» Goal of the exercise: Every single entry that follows must be copied exactly.

» Given data:
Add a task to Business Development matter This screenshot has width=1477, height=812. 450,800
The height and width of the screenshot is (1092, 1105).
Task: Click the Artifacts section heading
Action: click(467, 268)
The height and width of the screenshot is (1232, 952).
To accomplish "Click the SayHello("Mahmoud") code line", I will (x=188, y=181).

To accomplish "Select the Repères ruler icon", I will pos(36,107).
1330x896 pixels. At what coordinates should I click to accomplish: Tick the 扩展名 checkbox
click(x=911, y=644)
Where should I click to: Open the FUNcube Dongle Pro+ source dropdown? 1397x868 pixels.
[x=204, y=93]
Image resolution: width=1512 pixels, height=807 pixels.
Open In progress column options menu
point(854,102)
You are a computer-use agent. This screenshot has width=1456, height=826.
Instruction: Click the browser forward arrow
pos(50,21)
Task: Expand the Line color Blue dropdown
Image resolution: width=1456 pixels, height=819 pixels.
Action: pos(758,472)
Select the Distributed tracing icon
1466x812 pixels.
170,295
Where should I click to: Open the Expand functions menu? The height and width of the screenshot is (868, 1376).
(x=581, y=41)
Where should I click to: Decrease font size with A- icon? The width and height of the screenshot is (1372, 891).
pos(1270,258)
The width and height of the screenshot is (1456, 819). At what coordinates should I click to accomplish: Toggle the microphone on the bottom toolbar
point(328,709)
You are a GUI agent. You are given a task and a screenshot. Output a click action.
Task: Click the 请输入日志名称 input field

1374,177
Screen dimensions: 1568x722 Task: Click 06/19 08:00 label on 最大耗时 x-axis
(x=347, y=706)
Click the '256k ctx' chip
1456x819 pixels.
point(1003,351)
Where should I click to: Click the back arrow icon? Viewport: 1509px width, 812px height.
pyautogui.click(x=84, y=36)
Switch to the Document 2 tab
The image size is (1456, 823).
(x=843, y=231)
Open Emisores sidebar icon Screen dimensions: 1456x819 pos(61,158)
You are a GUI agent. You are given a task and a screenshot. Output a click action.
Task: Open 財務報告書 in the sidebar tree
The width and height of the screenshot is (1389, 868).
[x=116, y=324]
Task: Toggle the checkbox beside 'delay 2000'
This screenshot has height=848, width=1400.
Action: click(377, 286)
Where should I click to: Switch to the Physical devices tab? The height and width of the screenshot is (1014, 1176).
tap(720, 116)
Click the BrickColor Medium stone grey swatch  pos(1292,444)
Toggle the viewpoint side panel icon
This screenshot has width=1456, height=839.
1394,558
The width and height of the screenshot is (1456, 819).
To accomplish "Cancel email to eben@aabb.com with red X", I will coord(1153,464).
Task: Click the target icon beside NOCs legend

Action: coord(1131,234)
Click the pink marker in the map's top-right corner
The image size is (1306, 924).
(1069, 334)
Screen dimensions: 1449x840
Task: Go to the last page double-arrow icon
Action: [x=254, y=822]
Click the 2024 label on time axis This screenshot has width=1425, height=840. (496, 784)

» Task result:
Add a task to Business Development matter This screenshot has width=1477, height=812. 450,800
The height and width of the screenshot is (1092, 1105).
Task: Click the Artifacts section heading
Action: click(467, 268)
The height and width of the screenshot is (1232, 952).
To accomplish "Click the SayHello("Mahmoud") code line", I will (x=188, y=181).

To accomplish "Select the Repères ruler icon", I will pos(36,107).
1330x896 pixels. At what coordinates should I click to accomplish: Tick the 扩展名 checkbox
click(x=911, y=644)
Where should I click to: Open the FUNcube Dongle Pro+ source dropdown? 1397x868 pixels.
[x=204, y=93]
Image resolution: width=1512 pixels, height=807 pixels.
Open In progress column options menu
point(854,102)
You are a computer-use agent. This screenshot has width=1456, height=826.
Instruction: Click the browser forward arrow
pos(50,21)
Task: Expand the Line color Blue dropdown
Image resolution: width=1456 pixels, height=819 pixels.
Action: pos(758,472)
Select the Distributed tracing icon
1466x812 pixels.
170,295
Where should I click to: Open the Expand functions menu? The height and width of the screenshot is (868, 1376).
(x=581, y=41)
Where should I click to: Decrease font size with A- icon? The width and height of the screenshot is (1372, 891).
pos(1270,258)
The width and height of the screenshot is (1456, 819). At what coordinates should I click to accomplish: Toggle the microphone on the bottom toolbar
point(328,709)
You are a GUI agent. You are given a task and a screenshot. Output a click action.
Task: Click the 请输入日志名称 input field

1374,177
Screen dimensions: 1568x722 Task: Click 06/19 08:00 label on 最大耗时 x-axis
(x=347, y=706)
Click the '256k ctx' chip
1456x819 pixels.
point(1003,351)
Where should I click to: Click the back arrow icon? Viewport: 1509px width, 812px height.
pyautogui.click(x=84, y=36)
Switch to the Document 2 tab
The image size is (1456, 823).
(x=843, y=231)
Open Emisores sidebar icon Screen dimensions: 1456x819 pos(61,158)
You are a GUI agent. You are given a task and a screenshot. Output a click action.
Task: Open 財務報告書 in the sidebar tree
The width and height of the screenshot is (1389, 868).
[x=116, y=324]
Task: Toggle the checkbox beside 'delay 2000'
This screenshot has height=848, width=1400.
Action: click(377, 286)
Where should I click to: Switch to the Physical devices tab? The height and width of the screenshot is (1014, 1176).
tap(720, 116)
Click the BrickColor Medium stone grey swatch  pos(1292,444)
Toggle the viewpoint side panel icon
This screenshot has width=1456, height=839.
1394,558
The width and height of the screenshot is (1456, 819).
To accomplish "Cancel email to eben@aabb.com with red X", I will coord(1153,464).
Task: Click the target icon beside NOCs legend

Action: coord(1131,234)
Click the pink marker in the map's top-right corner
The image size is (1306, 924).
(1069, 334)
Screen dimensions: 1449x840
Task: Go to the last page double-arrow icon
Action: [x=254, y=822]
Click the 2024 label on time axis This screenshot has width=1425, height=840. (496, 784)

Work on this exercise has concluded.